- [WORK REQUEST]: Output exactly the lines from the one with "Task: Click the" through the last line of the data below, both included, and nothing more.

[TASK INPUTS — start]

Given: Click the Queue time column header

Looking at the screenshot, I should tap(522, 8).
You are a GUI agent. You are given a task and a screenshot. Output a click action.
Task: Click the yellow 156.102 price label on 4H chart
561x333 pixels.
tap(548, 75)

[TASK INPUTS — finish]

- [PROBLEM SOLUTION]:
Task: Click the yellow 156.102 price label on 4H chart
561x333 pixels.
tap(548, 75)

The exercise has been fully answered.